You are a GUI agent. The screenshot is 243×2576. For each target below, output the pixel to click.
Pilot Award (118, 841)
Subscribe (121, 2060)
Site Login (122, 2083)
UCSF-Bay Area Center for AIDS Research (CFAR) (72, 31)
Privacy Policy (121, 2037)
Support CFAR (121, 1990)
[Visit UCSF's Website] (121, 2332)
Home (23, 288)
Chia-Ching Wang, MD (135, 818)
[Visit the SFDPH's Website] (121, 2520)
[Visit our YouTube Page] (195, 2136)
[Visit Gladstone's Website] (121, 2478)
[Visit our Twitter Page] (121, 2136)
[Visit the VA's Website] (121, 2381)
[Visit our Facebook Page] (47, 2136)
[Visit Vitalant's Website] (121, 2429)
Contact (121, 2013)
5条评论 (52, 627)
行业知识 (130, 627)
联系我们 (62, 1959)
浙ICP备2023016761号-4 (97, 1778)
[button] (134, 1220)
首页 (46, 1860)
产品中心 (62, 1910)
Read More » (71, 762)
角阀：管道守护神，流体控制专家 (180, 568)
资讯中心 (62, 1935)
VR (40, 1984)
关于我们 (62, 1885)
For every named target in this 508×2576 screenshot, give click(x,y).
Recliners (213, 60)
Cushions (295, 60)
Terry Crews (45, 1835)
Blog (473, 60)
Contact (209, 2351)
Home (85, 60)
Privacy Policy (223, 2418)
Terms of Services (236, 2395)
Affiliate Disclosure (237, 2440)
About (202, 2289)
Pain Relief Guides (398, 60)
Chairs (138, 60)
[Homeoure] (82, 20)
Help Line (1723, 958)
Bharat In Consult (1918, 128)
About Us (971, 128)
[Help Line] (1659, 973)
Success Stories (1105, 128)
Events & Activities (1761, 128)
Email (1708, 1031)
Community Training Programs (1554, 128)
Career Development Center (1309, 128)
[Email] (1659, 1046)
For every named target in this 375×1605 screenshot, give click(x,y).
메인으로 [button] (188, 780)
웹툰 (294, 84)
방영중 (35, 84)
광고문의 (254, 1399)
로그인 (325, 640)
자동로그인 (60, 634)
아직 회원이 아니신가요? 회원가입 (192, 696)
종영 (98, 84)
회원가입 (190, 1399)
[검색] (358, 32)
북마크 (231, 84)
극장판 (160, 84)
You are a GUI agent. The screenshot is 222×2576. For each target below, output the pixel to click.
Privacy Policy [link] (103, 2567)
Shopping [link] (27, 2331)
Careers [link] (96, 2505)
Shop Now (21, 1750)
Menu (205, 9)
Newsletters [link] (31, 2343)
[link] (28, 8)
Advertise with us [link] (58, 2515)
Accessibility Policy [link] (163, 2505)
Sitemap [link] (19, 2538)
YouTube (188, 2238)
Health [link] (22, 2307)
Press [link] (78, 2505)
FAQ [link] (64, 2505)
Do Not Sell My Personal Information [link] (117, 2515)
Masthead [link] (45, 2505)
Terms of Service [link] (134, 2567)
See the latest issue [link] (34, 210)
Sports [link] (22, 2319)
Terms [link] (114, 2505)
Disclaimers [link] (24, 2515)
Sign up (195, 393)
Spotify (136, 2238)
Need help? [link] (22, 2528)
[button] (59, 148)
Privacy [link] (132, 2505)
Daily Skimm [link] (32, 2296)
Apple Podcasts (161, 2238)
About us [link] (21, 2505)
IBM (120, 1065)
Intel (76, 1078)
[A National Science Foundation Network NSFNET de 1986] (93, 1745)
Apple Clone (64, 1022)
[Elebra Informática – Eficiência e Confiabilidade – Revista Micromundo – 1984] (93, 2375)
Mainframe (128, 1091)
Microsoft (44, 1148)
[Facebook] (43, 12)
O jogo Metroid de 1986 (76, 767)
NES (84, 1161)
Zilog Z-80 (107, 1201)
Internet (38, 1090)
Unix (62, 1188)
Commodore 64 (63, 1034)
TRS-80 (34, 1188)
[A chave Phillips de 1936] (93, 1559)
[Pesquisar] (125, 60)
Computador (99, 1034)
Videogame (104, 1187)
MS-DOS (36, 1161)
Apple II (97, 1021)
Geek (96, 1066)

──────────

Directions |
Where the data above reaches the line holding "Chairs (138, 60)", begin printing, and stop after the line holding "Privacy [link] (132, 2505)". Each line must be reproduced exactly, with nothing else added.

Reply |
Chairs (138, 60)
[Homeoure] (82, 20)
Help Line (1723, 958)
Bharat In Consult (1918, 128)
About Us (971, 128)
[Help Line] (1659, 973)
Success Stories (1105, 128)
Events & Activities (1761, 128)
Email (1708, 1031)
Community Training Programs (1554, 128)
Career Development Center (1309, 128)
[Email] (1659, 1046)
For every named target in this 375×1605 screenshot, give click(x,y).
메인으로 [button] (188, 780)
웹툰 (294, 84)
방영중 (35, 84)
광고문의 (254, 1399)
로그인 (325, 640)
자동로그인 (60, 634)
아직 회원이 아니신가요? 회원가입 (192, 696)
종영 (98, 84)
회원가입 (190, 1399)
[검색] (358, 32)
북마크 (231, 84)
극장판 (160, 84)
You are a GUI agent. The screenshot is 222×2576. For each target below, output the pixel to click.
Privacy Policy [link] (103, 2567)
Shopping [link] (27, 2331)
Careers [link] (96, 2505)
Shop Now (21, 1750)
Menu (205, 9)
Newsletters [link] (31, 2343)
[link] (28, 8)
Advertise with us [link] (58, 2515)
Accessibility Policy [link] (163, 2505)
Sitemap [link] (19, 2538)
YouTube (188, 2238)
Health [link] (22, 2307)
Press [link] (78, 2505)
FAQ [link] (64, 2505)
Do Not Sell My Personal Information [link] (117, 2515)
Masthead [link] (45, 2505)
Terms of Service [link] (134, 2567)
See the latest issue [link] (34, 210)
Sports [link] (22, 2319)
Terms [link] (114, 2505)
Disclaimers [link] (24, 2515)
Sign up (195, 393)
Spotify (136, 2238)
Need help? [link] (22, 2528)
[button] (59, 148)
Privacy [link] (132, 2505)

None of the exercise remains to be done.